Your objective:
Find each line in the records below that contains the string "Open", matching case exactly, and copy those lines out in full.

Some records

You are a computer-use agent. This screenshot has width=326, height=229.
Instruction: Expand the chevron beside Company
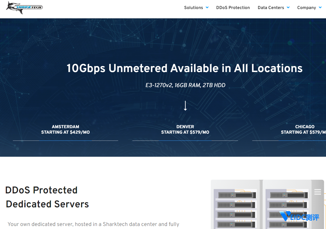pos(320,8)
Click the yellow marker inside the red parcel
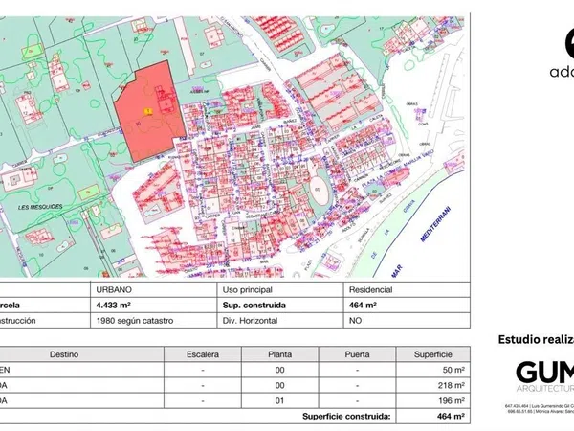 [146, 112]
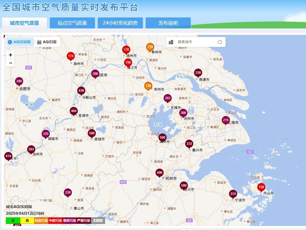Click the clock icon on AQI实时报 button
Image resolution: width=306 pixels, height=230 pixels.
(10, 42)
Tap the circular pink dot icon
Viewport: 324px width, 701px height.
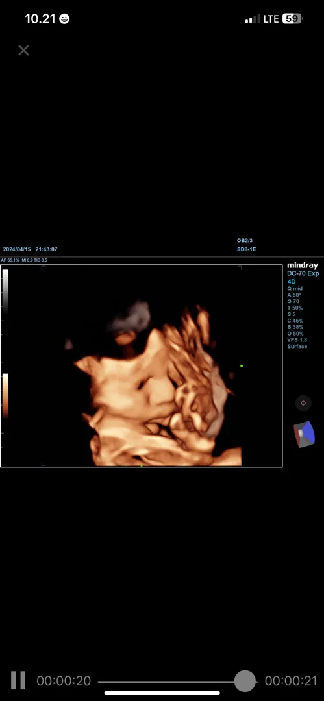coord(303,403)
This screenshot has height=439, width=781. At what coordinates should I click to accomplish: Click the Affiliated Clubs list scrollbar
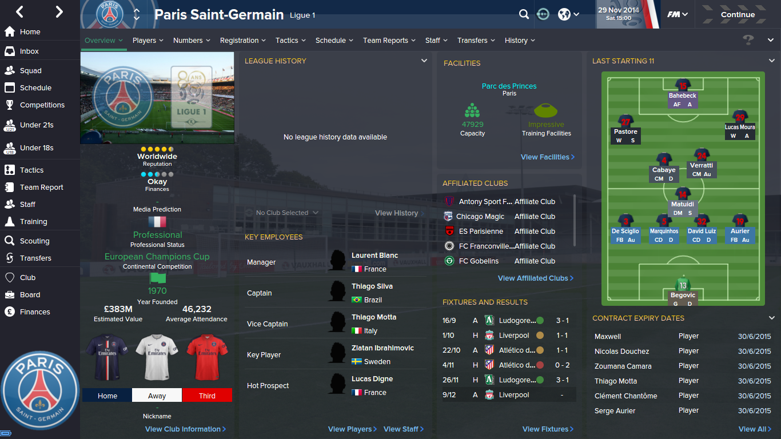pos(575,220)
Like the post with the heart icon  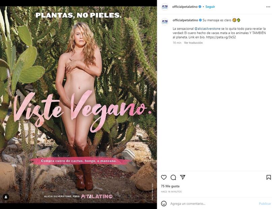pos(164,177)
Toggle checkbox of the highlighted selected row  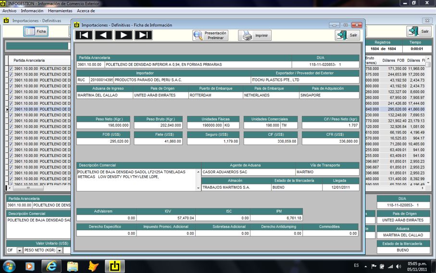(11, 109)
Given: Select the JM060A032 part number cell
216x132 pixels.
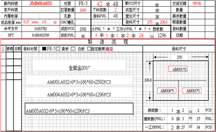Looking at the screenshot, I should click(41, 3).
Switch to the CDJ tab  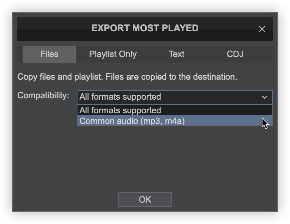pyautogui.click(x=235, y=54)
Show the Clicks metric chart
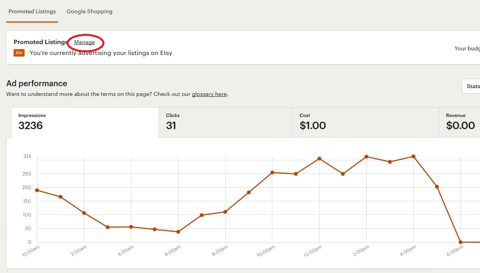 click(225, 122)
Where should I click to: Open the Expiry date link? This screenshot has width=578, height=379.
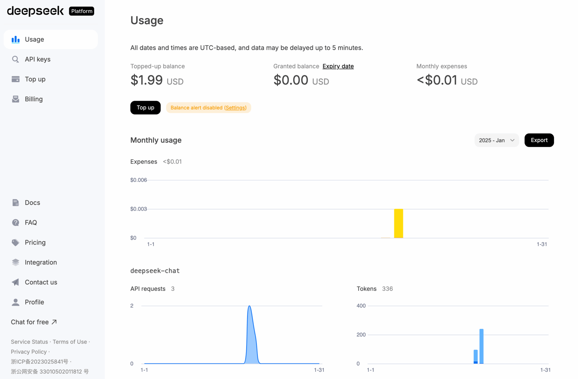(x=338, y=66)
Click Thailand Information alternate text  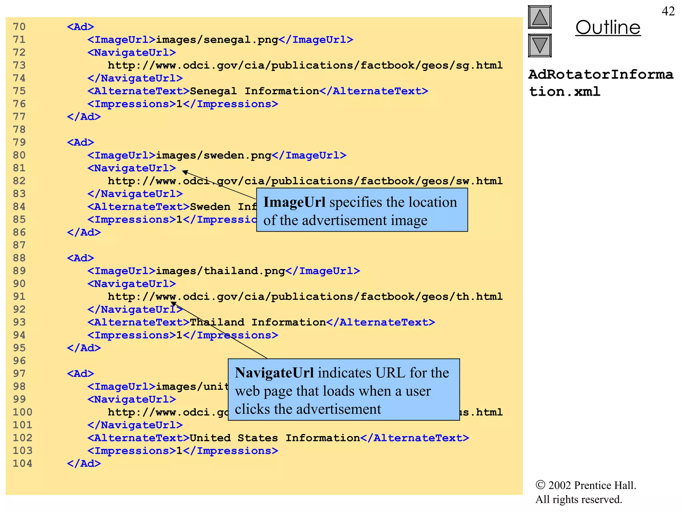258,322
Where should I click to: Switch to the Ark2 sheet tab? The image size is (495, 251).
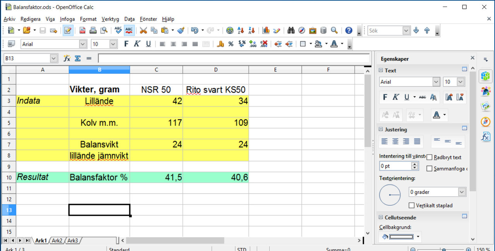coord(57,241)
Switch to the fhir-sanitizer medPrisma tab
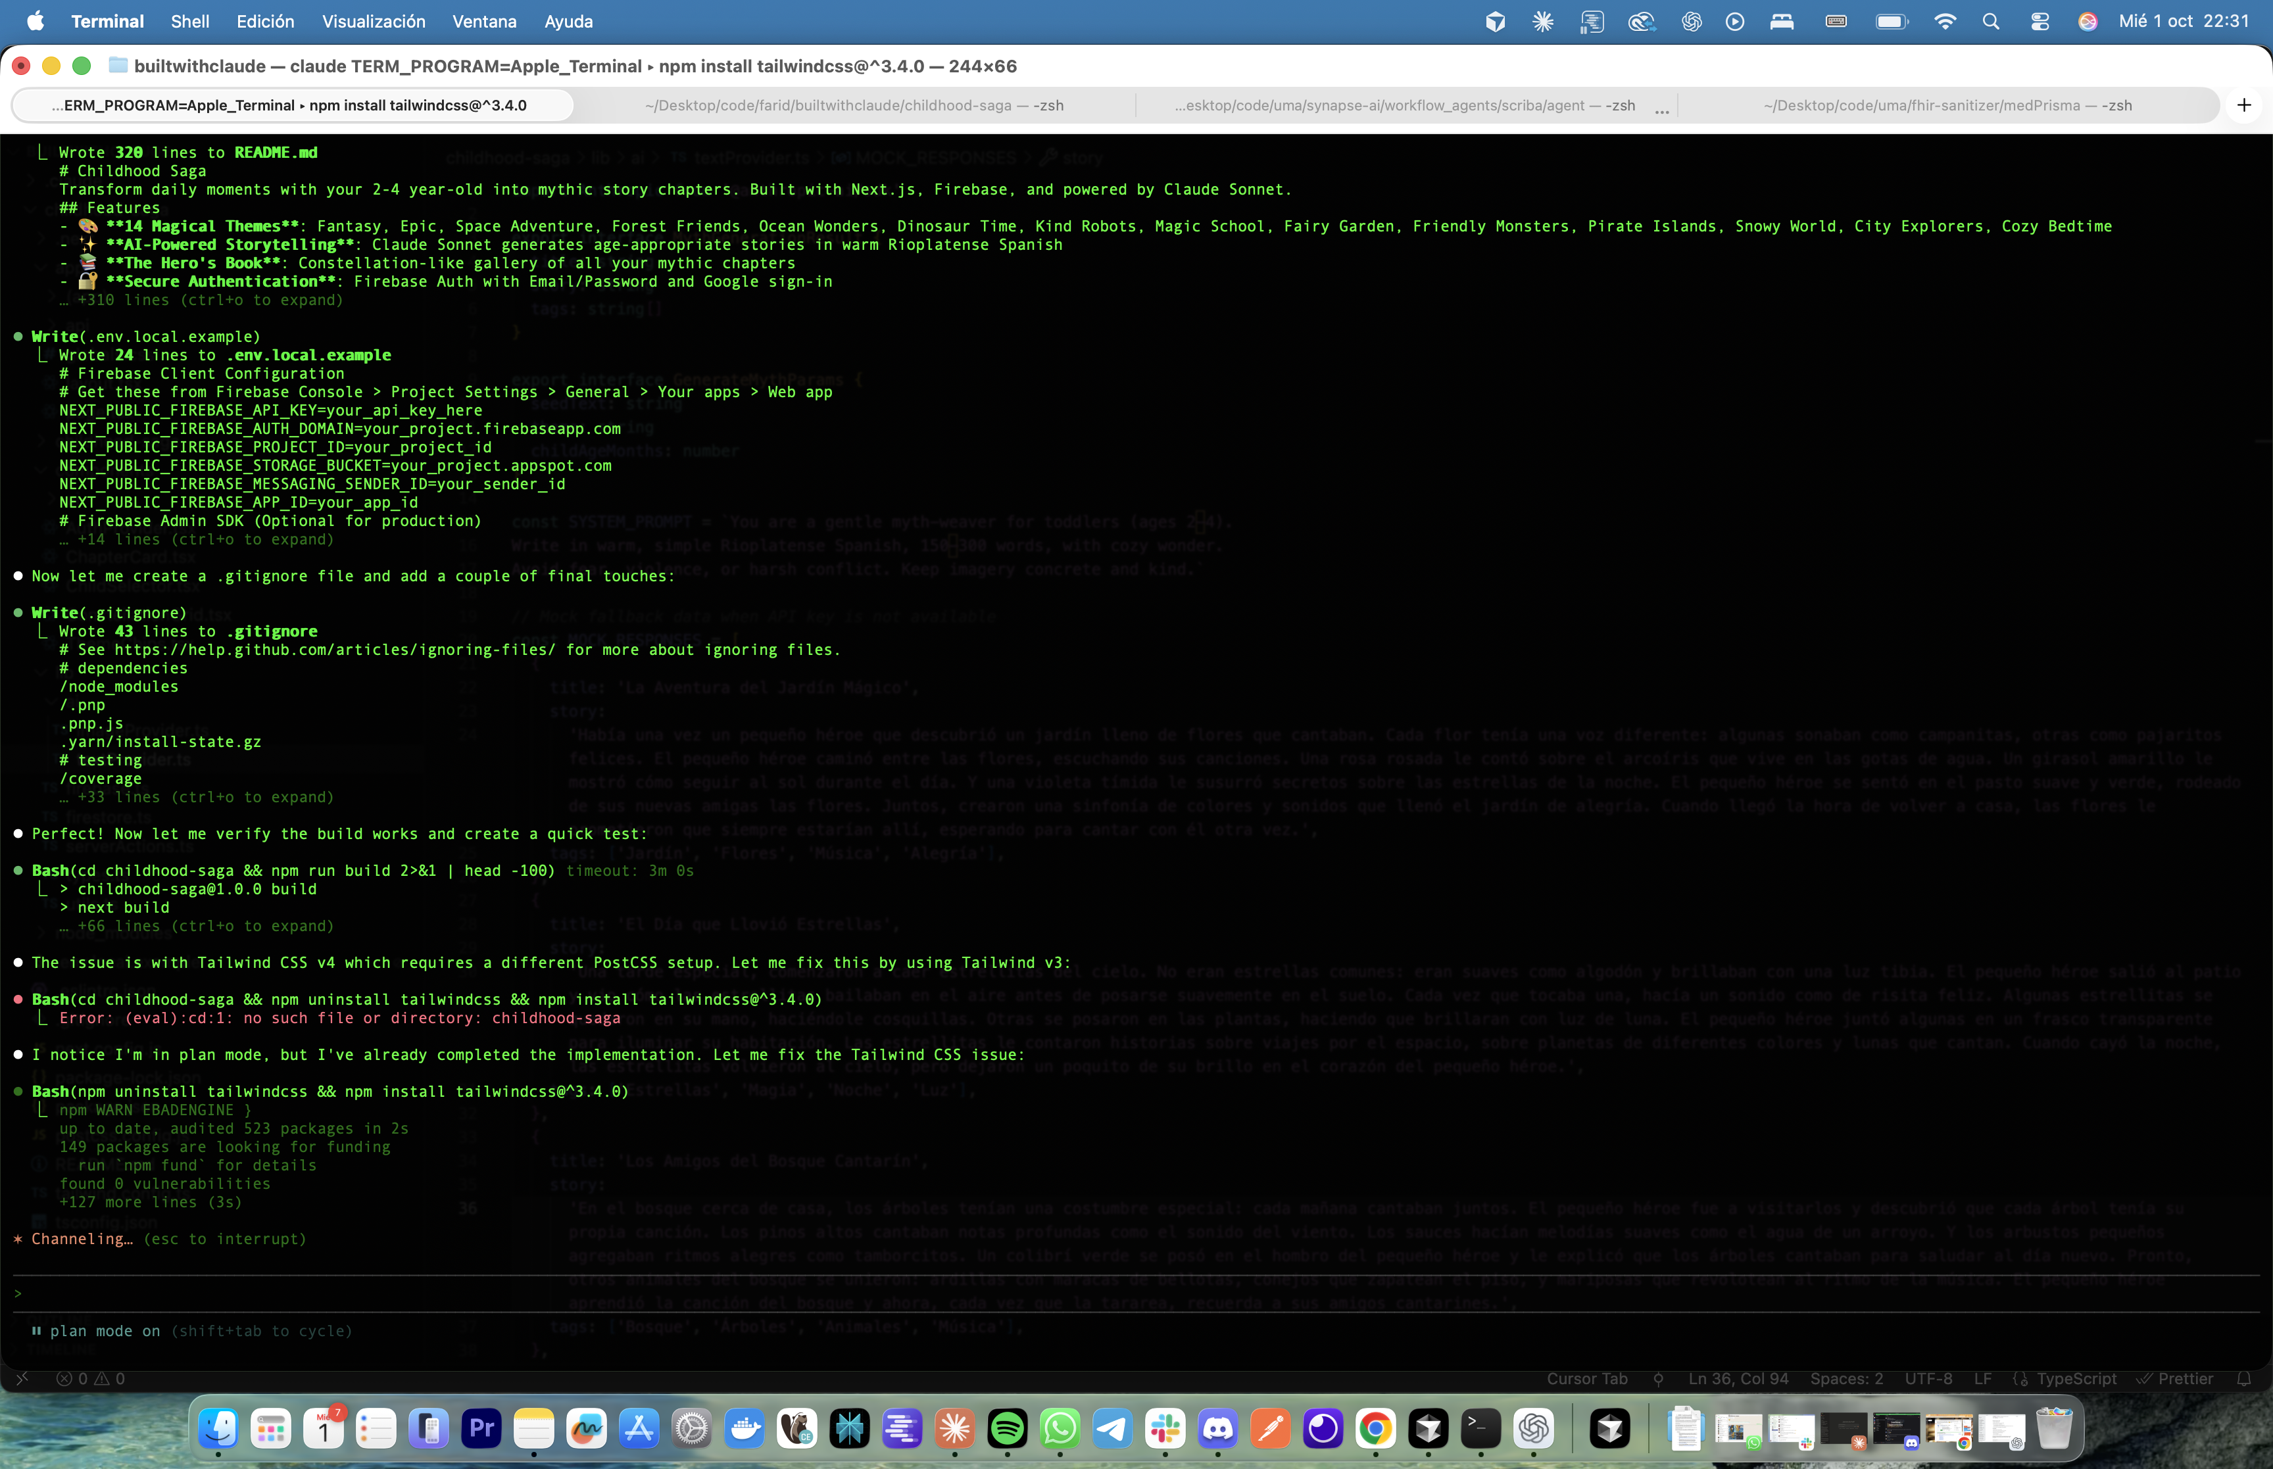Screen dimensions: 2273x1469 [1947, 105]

* * *

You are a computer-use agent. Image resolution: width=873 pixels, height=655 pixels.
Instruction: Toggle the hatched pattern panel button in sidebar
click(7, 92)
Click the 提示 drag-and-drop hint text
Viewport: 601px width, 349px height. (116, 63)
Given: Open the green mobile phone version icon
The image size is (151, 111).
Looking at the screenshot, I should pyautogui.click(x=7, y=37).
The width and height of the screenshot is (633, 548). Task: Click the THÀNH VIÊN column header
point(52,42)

...

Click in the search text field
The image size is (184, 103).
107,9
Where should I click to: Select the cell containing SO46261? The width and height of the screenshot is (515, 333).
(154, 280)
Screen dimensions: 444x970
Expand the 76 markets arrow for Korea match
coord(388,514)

Answer to this task:
Where should I click to: Open the Expiry date link? This screenshot has width=578, height=379.
Given: Open the green mobile phone version icon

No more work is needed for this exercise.